At the Emporio Armani presentation, Jenner chose a black midi dress woven with a subtle floral jacquard and a bateau neckline, then draped a chocolate-brown shawl over her chest so its ends wrapped her shoulders and floated like a cape, leaving her back bare. She took a front-row seat between nicholas galitzine and Elodie, a placement that underscored the crossover between celebrity attendance and industry scrutiny that defines the final days of Milan Fashion Week.

Her styling at the show included barely-there strappy black stilettos, elongated dark-brown sunglasses and bulbous silver earrings.
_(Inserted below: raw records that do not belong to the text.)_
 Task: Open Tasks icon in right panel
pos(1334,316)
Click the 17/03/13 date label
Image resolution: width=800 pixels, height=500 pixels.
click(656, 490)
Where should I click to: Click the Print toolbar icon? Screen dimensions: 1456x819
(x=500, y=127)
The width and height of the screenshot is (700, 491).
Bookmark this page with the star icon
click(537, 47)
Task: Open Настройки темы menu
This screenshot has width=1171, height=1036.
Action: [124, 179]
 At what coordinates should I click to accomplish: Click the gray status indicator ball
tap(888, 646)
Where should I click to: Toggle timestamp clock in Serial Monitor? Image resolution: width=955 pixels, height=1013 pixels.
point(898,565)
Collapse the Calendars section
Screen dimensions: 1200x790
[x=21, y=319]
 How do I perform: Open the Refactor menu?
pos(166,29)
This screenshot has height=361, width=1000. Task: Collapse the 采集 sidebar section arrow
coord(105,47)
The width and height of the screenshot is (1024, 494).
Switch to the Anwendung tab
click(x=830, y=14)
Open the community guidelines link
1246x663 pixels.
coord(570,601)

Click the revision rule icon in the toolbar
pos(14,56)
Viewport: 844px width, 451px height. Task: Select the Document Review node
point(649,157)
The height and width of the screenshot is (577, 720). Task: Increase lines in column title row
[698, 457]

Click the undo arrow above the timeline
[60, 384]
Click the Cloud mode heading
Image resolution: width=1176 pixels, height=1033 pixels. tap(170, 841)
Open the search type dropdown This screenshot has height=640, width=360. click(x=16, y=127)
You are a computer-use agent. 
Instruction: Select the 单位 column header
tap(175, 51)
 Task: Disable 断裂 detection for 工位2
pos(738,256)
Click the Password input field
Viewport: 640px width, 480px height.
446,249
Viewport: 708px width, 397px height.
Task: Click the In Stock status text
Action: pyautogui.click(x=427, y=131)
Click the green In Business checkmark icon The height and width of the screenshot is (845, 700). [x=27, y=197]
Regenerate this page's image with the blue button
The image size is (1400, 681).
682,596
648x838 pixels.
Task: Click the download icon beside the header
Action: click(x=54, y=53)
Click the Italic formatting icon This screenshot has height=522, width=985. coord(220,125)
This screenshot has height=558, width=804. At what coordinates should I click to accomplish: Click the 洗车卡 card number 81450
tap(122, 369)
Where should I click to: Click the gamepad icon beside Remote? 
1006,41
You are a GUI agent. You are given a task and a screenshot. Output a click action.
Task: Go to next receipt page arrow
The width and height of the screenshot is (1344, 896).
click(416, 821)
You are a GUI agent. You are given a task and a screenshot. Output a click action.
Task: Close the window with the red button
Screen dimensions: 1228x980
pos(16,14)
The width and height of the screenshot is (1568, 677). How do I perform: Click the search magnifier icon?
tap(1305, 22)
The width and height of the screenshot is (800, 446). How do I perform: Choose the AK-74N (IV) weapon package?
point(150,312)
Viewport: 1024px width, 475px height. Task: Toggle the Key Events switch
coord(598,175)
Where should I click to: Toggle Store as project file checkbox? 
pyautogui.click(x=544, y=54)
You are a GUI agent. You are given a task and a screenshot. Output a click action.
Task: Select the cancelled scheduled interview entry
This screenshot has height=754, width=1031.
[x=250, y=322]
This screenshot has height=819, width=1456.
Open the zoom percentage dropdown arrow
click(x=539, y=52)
The shawl’s embroidery in matching earthy tones and the cape-like drape produced a visual effect on the catwalk level that emphasized layered subtlety rather than overt ornamentation.

Burberry Camden car coat and The Row staples in Jenner’s Milan rotation

Jenner’s street-to-show sequence began earlier in the week. On Feb. 24 she arrived in Milan wearing a black cashmere turtleneck over a white T-shirt paired with a gray cotton midi skirt and black block-heel pumps from her usual polished repertoire. The following day, Feb. 25, she stepped out in Burberry’s Camden car coat in Honey Beige—single-breasted and cropped to the knee—with a navy sweater draped over her shoulders, a pair of loose white trousers and the same square-toe, high-vamp pumps that repeated across back-to-back looks.

She also favored The Row while in the city, alternating between the label’s cozy knit and A-line skirt in charcoal gray and a Kensington knit polo neck layered over a white tee, completed by high-vamp black leather slippers on another outing. Those choices—Burberry’s tailored outerwear, The Row’s muted luxury knits, and a persistent preference for squared footwear—crafted a throughline of restrained luxury across multiple days.

One tangible effect of the pump choice was practical: the block-heeled, high-vamp shape gave her the lift needed for wide-leg trousers to clear the pavement without altering the intended silhouette. That interplay between shoe and hemline shows how a single footwear decision can determine how an outfit travels through a city’s streets and into a show venue.

What makes this notable is how Jenner’s repeated motifs—neutral palettes, squared shoe shapes and knit layering—translate from arrivals to front-row styling, offering a compact playbook for attendees balancing travel practicality with runway presence.

Jenner’s appearances also intersected with a broader event timeline: as designers and editors finalize show schedules and buyers make last-minute decisions in Milan, celebrity seating and visible street looks can amplify particular labels. In Jenner’s case, the proximity of her looks to the Emporio Armani presentation and her alternating use of Burberry and The Row positioned those brands in front of an amplified audience during the week’s closing days.

Across the outings, concrete markers—Feb. 24 arrival, Feb. 25 daytime coat look, Emporio Armani front-row attendance, and the calendar endpoint of March 2—offer a tight timeline that maps how one figure’s wardrobe choices can ripple through the week’s narrative. Her status as an 818 Tequila founder was noted in some appearances, but the immediate impact centered on clothing: coats, knits, skirts and shoes that together underscored a minimalist, edited approach during Milan’s maximalist moment.

With Milan Fashion Week moving toward its March 2 close and shows soon shifting to Paris, Jenner’s layered, low-key approach and the visible company she kept at Emporio Armani will remain part of the week’s final visual record, informing trend watchers and retail eyes alike.